## START PROVIDED INFORMATION

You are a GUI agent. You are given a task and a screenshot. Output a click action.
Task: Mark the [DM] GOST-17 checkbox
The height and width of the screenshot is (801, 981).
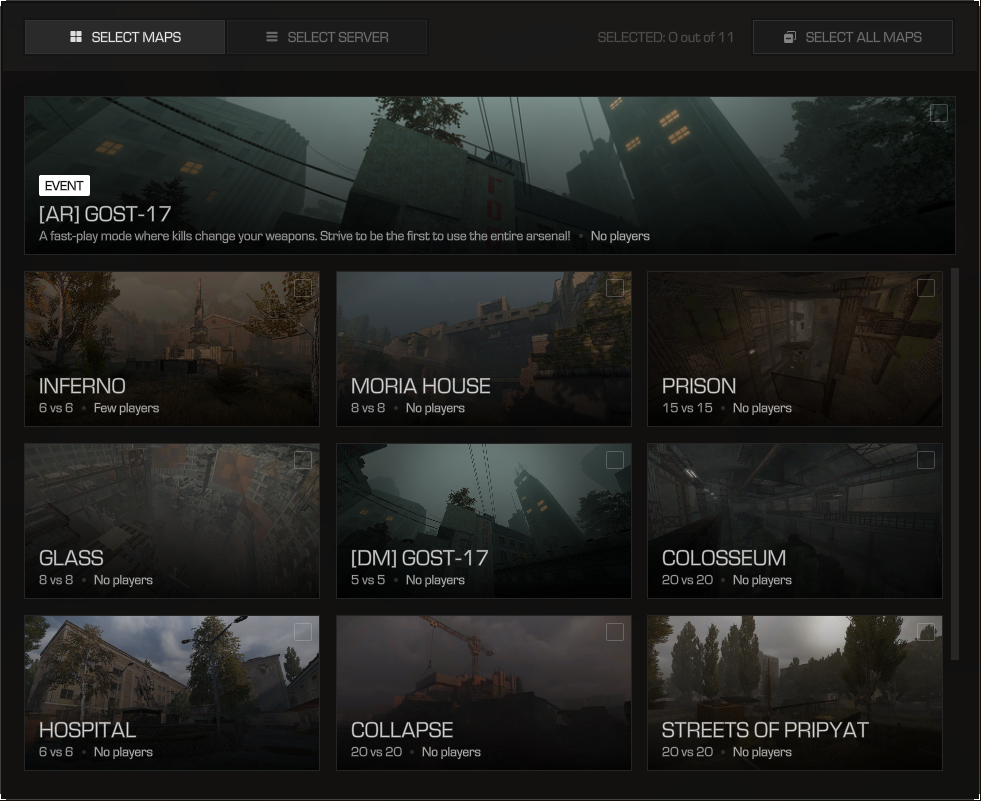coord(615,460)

## END PROVIDED INFORMATION
## START PROVIDED INFORMATION

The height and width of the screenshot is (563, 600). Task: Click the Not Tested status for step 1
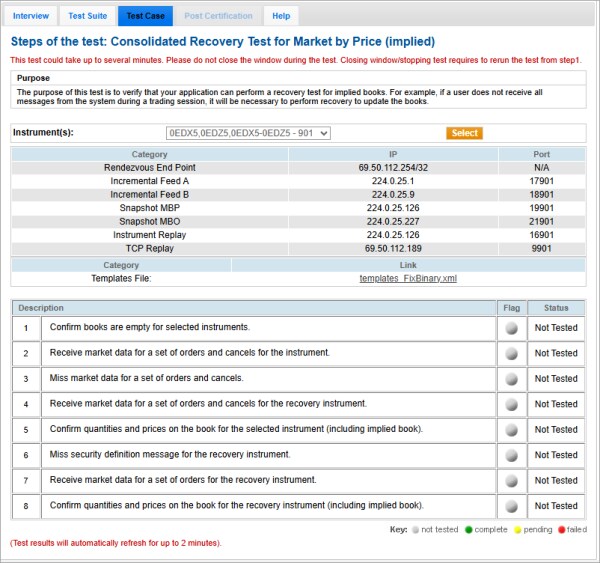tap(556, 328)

## END PROVIDED INFORMATION
## START PROVIDED INFORMATION

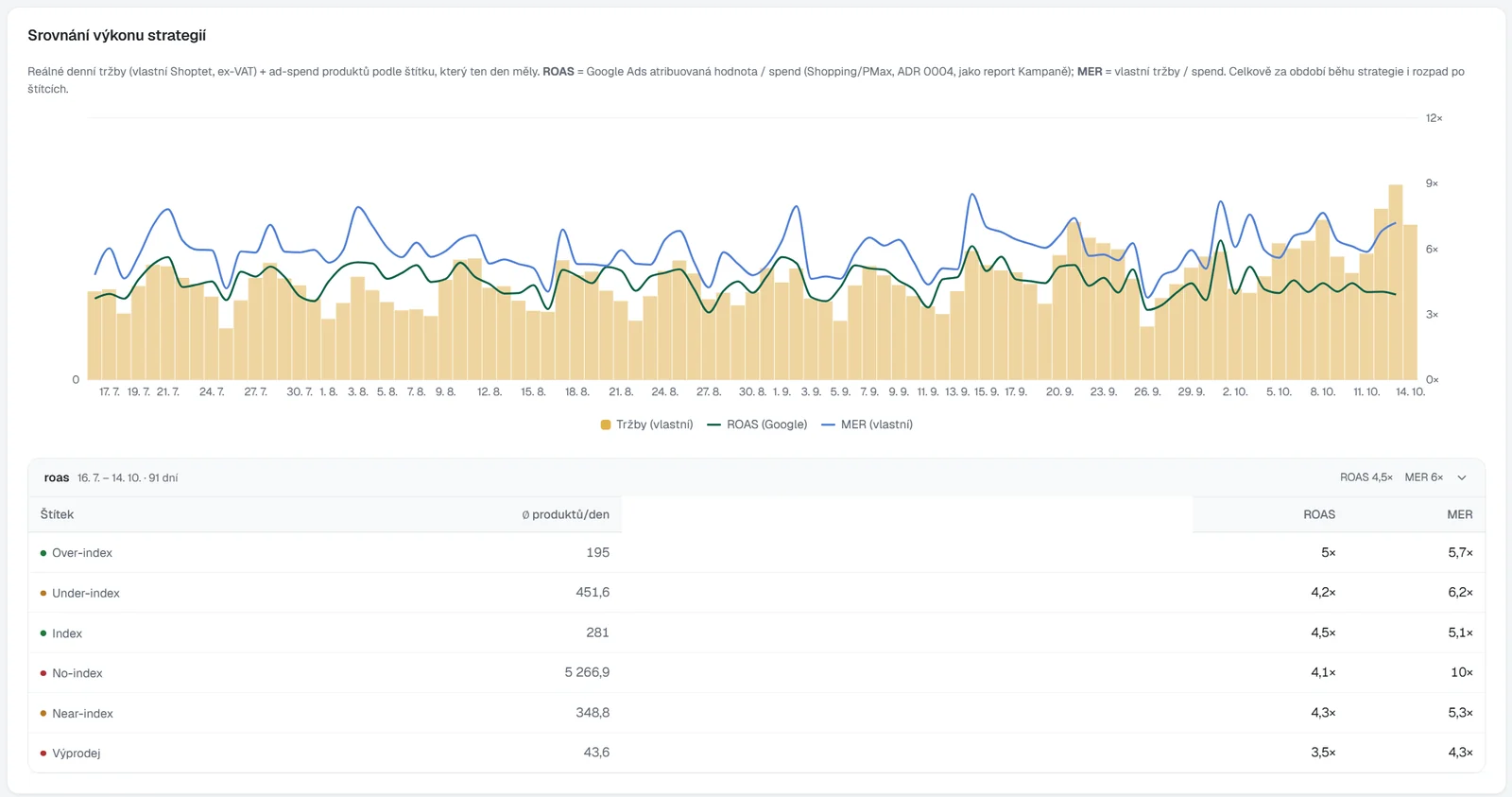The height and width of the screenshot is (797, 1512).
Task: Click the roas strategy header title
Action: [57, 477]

## END PROVIDED INFORMATION

→ DIRECTIVE:
Copy the listing word for word, from the line with "You are a GUI" to the line with "coord(615,460)". Leave the pictures out.

→ REPLY:
You are a GUI agent. You are given a task and a screenshot. Output a click action.
Task: Mark the [DM] GOST-17 checkbox
The height and width of the screenshot is (801, 981).
coord(615,460)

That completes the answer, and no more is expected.